YOUR INSTRUCTIONS: What lines below include the word "Close"? Copy each one.

Stored data:
↓↓↓

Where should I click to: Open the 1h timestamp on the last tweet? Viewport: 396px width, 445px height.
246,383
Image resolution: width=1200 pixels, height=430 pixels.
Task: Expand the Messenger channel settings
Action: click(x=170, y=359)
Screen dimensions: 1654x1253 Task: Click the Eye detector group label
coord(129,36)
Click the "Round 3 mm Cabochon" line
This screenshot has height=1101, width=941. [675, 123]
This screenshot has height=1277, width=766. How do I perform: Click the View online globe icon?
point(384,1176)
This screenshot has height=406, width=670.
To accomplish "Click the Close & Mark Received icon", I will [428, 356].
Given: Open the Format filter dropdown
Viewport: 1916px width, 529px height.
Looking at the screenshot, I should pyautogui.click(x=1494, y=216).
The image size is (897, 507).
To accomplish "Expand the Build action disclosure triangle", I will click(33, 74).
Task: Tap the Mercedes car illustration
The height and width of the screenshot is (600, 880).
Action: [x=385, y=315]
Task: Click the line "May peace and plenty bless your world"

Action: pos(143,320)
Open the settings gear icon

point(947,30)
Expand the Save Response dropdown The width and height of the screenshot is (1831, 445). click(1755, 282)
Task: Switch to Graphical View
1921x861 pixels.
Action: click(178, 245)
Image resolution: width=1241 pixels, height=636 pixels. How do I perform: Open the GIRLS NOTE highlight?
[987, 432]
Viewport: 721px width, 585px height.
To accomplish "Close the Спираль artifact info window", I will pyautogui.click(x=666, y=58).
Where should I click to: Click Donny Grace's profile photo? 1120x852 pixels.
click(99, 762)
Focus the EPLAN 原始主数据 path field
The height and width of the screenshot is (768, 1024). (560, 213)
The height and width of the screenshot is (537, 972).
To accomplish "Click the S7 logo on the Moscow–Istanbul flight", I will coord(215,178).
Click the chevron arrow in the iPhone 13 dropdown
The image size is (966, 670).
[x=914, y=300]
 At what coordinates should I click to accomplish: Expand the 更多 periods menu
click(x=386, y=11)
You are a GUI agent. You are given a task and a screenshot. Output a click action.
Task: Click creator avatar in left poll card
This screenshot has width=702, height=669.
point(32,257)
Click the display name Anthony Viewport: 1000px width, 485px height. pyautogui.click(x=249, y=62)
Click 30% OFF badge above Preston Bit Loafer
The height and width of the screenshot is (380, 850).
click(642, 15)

↑↑↑

WRITTEN ANSWER:
To accomplish "Click the Close & Mark Received icon", I will [428, 356].
To accomplish "Close the Спираль artifact info window", I will pyautogui.click(x=666, y=58).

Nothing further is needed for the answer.